Dunia bergerak dengan kepentingan dan kekuasaan, bukan moralitas. Selama Amerika Serikat masih menjadi tameng Israel di Dewan Keamanan PBB, dan selama hukum humaniter internasional terus diabaikan di Gaza, maka “pengakuan bersyarat” hanya terdengar ideal di atas podium bukan di lapangan.
Realitasnya, situasi di Gaza jauh dari kata damai. Menurut laporan Kementerian Kesehatan Palestina, hingga Agustus 2025 lebih dari 62.000 warga sipil tewas dan lebih dari 138.000 luka-luka sejak agresi Israel berlanjut pada 2023. Mayoritas korban adalah perempuan dan anak-anak. Ini bukan lagi soal politik atau diplomasi, tapi tragedi kemanusiaan. Di tengah angka kematian itu, wacana pengakuan Israel, betapapun “bersyarat”, terasa ironis. Indonesia, yang selama puluhan tahun berdiri di garis moral menentang penjajahan, kini justru berada di ambang dilema antara menjaga idealisme atau menyesuaikan diri dengan realpolitik dunia.
Di sinilah dilema Prabowo tampak paling kentara. Ia berusaha menjaga komitmen konstitusional Indonesia terhadap kemerdekaan Palestina, namun di sisi lain ingin menunjukkan kedewasaan diplomatik di panggung global. Langkah seperti ini berisiko disalahartikan. Di dalam negeri, publik bisa melihatnya sebagai bentuk kompromi terhadap penjajahan. Di dunia internasional, ia bisa dianggap hanya sebagai simbol politik tanpa daya tawar nyata.

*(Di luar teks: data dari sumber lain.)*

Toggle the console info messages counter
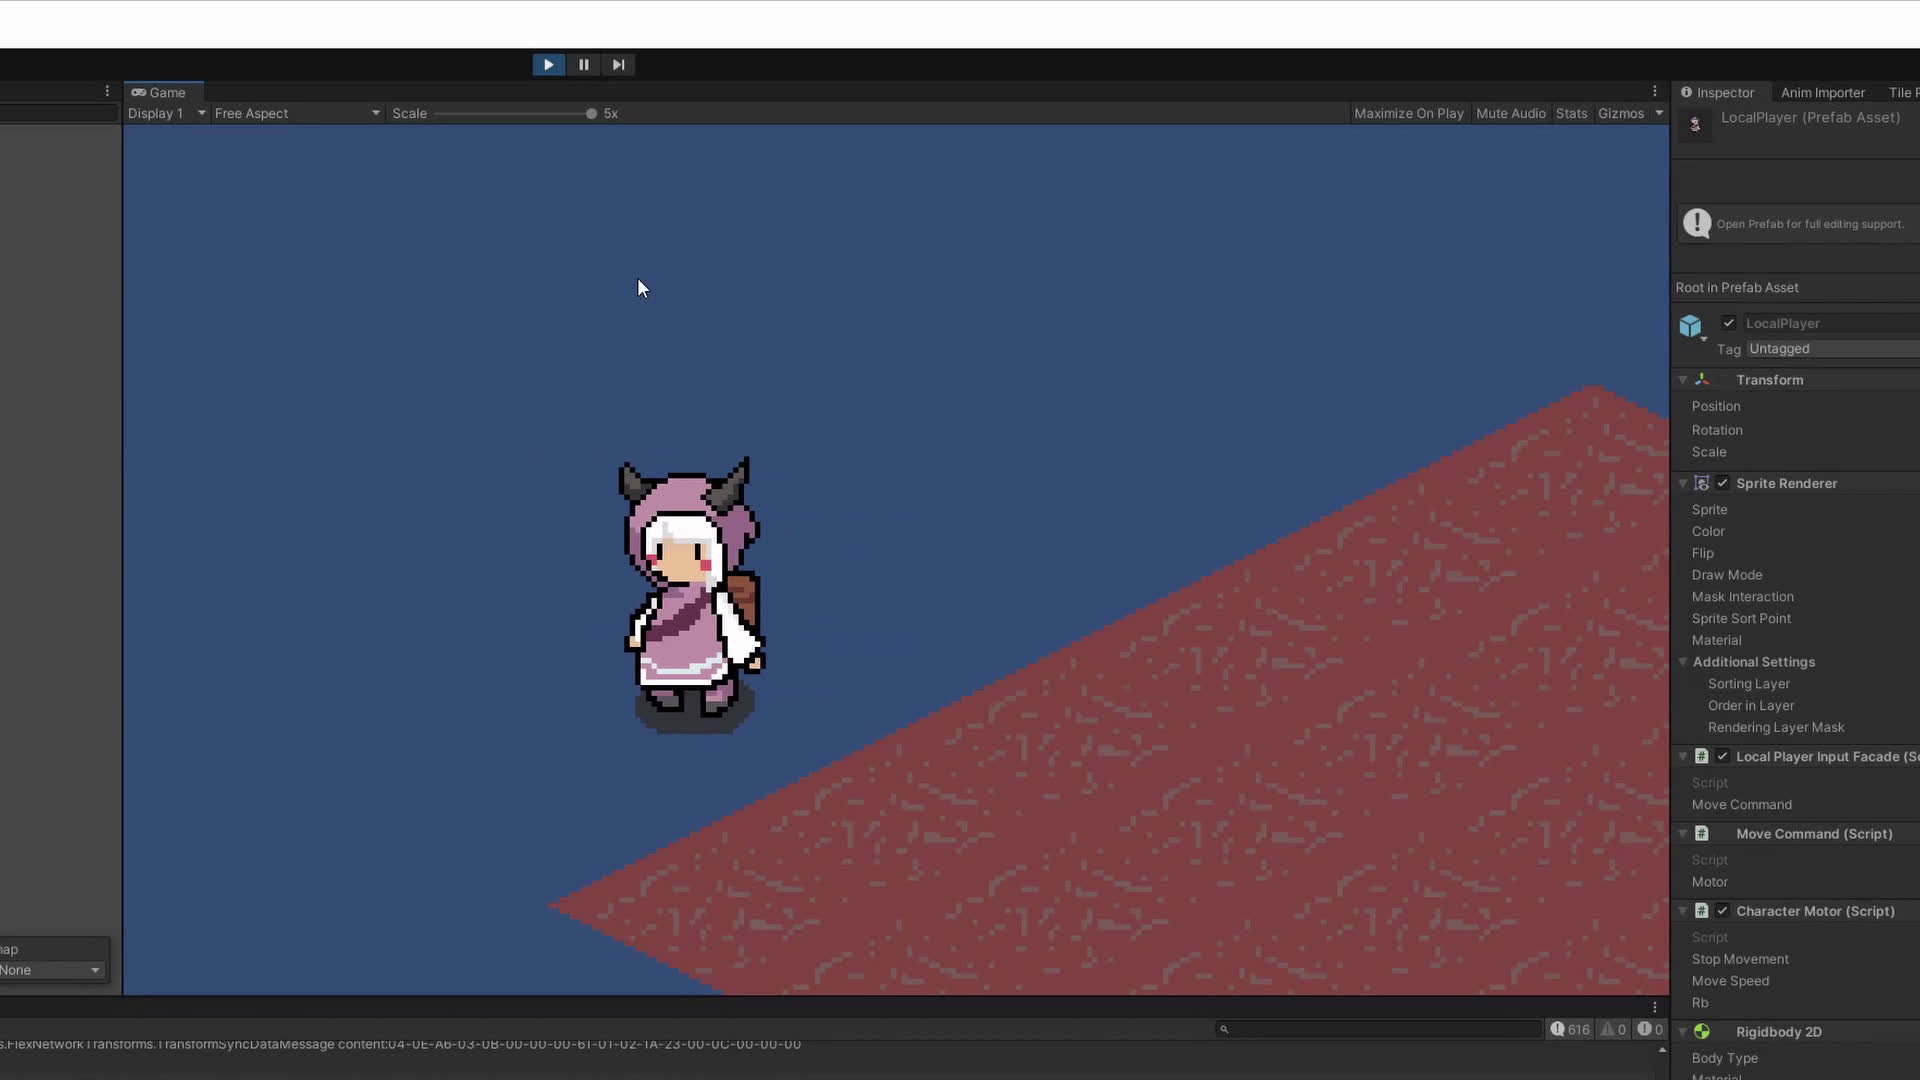1920x1080 pixels. 1570,1029
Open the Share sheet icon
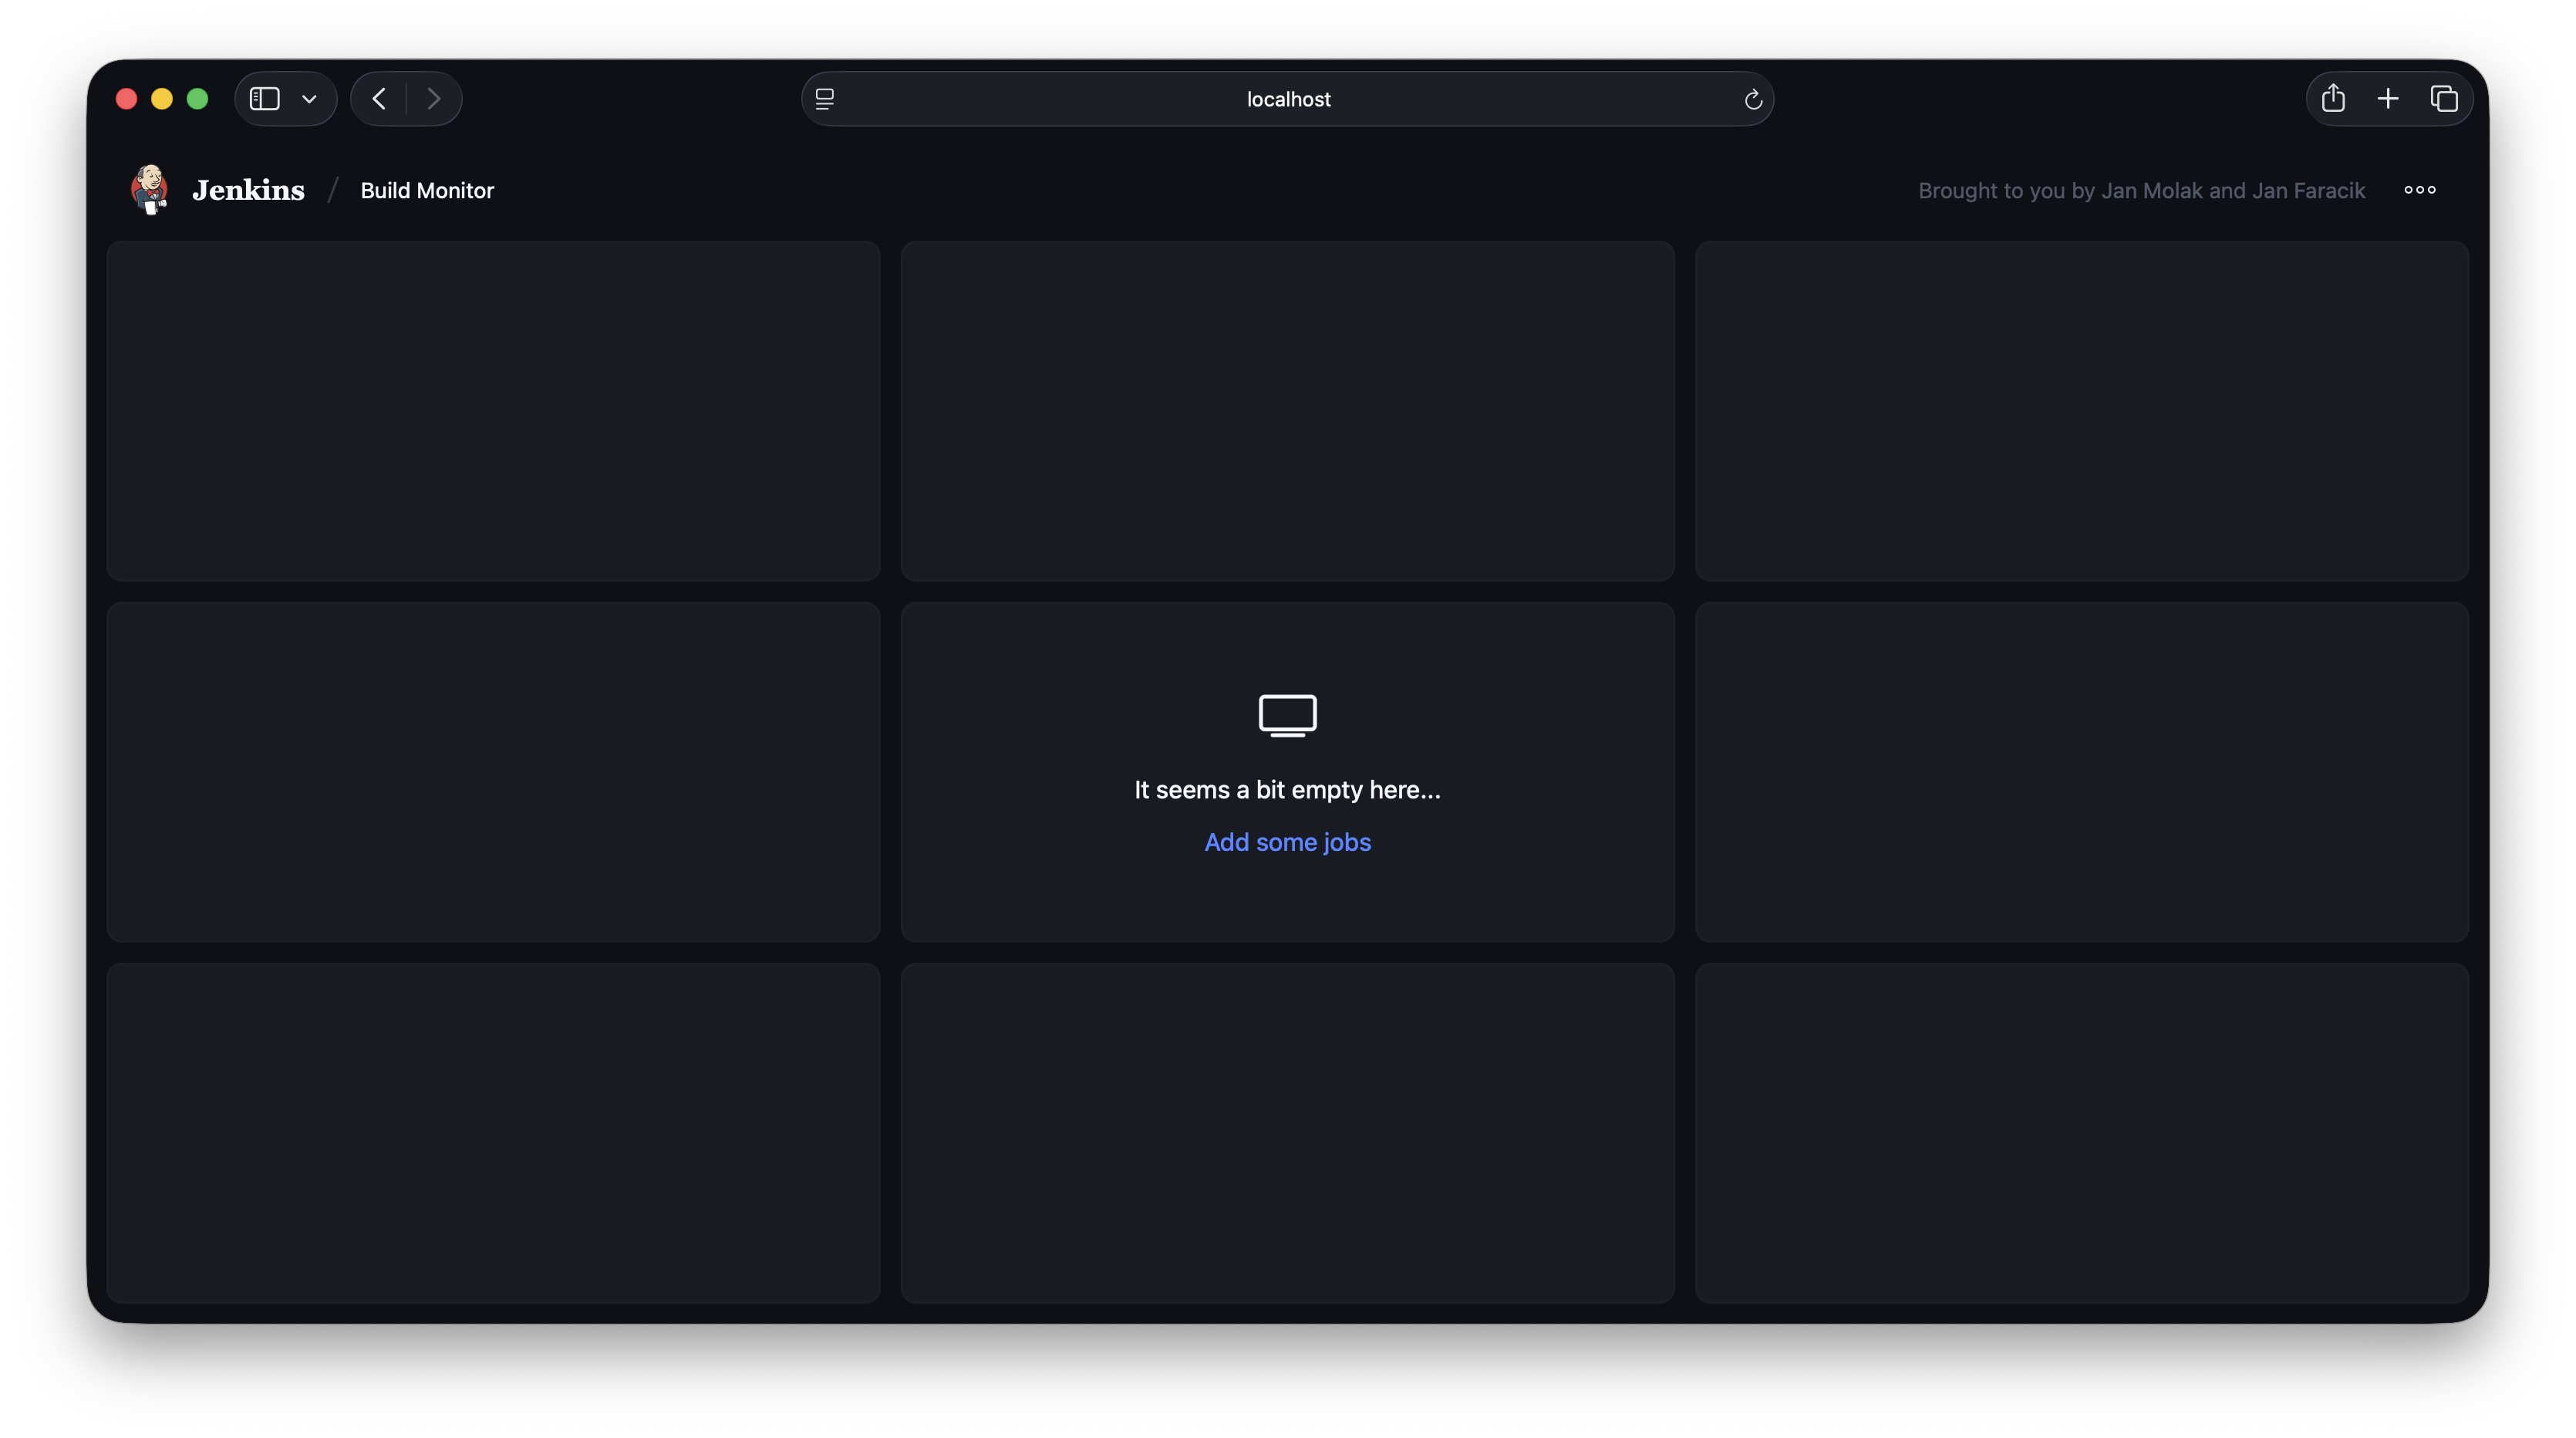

Sebab mari jujur, sekalipun disertai syarat seadil itu, pengakuan terhadap Israel akan mengguncang fondasi moral politik luar negeri Indonesia yang telah tegak selama lebih dari tujuh dekade. Prabowo mungkin ingin membawa “angin baru” dalam diplomasi, tetapi angin itu berhembus di medan geopolitik yang keras.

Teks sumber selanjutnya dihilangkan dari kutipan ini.